Having a pressure cooker is extremely convenient as it saves a lot of time. Not to mention, it does so many things that you really won’t need to buy a lot of kitchen appliances. If you have one, you might want to test a variety of instant pot recipes, like our Chicken Tikka Masala, Pork Stew, and Cheeseburger Macaroni.
Pressure cooker carrot cake cheesecake
Instant Pot Carrot Cake Cheesecake is a great go-to recipe for a hassle-free dessert. Every slice tastes so delicious that it feels like it is melting in your mouth.
For starters, I love both carrot cake and cheesecake individually, but when I tried to combine them, it became much more heavenly. I usually make this dessert for birthdays, dinners with friends, and when going out for a picnic as well.
In addition, this recipe uses instant pot instead of the usual oven method. It is much more convenient since having a pressure cooker can allow you to make dishes ranging from meals to desserts.
You can just pop it in the IP while you make dinner on the stove, grill, or in the slow cooker.
Since the cake is small and so easy to prepare, it is perfect to make it when you crave something sweet. The recipe is fool-proof and the pressure cooker ensures a smooth texture and absolute uniform cooking.
Who says you can’t have two good things at once? This dish just proves that there is beauty in trying to mix two great things together. Also, this unique combo is very fun to make and your friends and family will truly be in for a surprise.
How to make instant pot carrot cake cheesecake
- Prepare carrot cake batter. Using an electric mixer, whisk oil, and sugar. Add the eggs and vanilla extract. For your dry ingredients, prepare another bowl and toss in flour, baking soda, and salt. Also, you may want to add, depending on how much of a kick you want, some cinnamon and nutmeg for additional flavor. Mix well and then combine them together. Afterward, add your carrots, raisins, and nuts.

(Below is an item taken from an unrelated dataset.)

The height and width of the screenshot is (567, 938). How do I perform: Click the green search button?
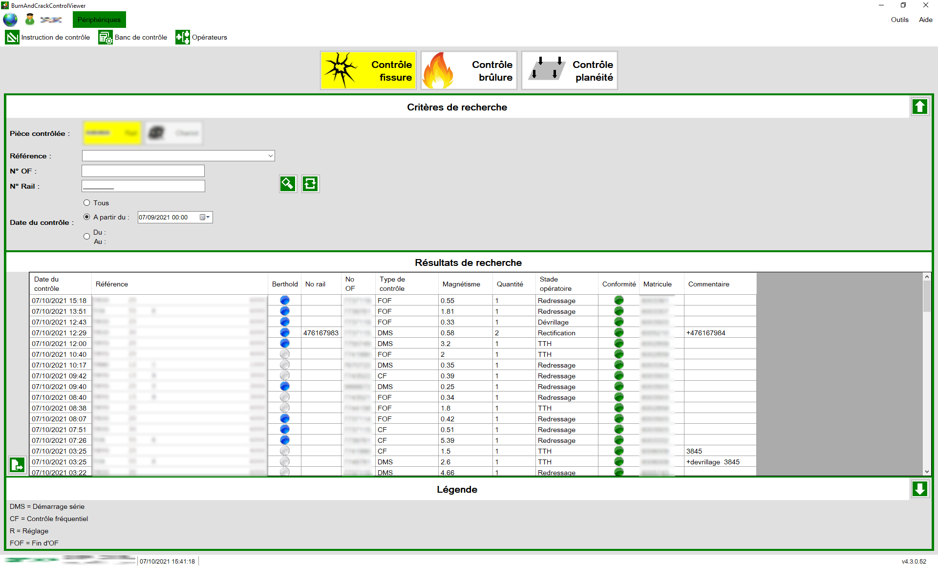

- Make cream cheese batter. In another bowl, whip cream cheese for 3 minutes until lumps disappear before adding sugar, flour, sour cream, and vanilla extract. Afterward, add the eggs one by one.
- Prepare for baking. Pour the carrot cake mixture into a 7-inch springform pan. Make sure that it is even since it is your base. Afterward, top it off by layering it with the cream cheese batter.
- Arrange in the instant pot. Wrap the pan with aluminum foil. Just like for an oven water bath, but in this case, also cover the top with foil. Get a trivet and place it inside the pot. Afterward, add in a cup of water. Then, gently, place the pan on the trivet. Set for high and leave for 45 minutes, followed by Natural Pressure Release.
- Chill. Once done, let it chill on the counter. Store it in the refrigerator overnight or for at least a good four hours.
- Serve. Finish with cream cheese frosting on top and some caramel glaze. Serve.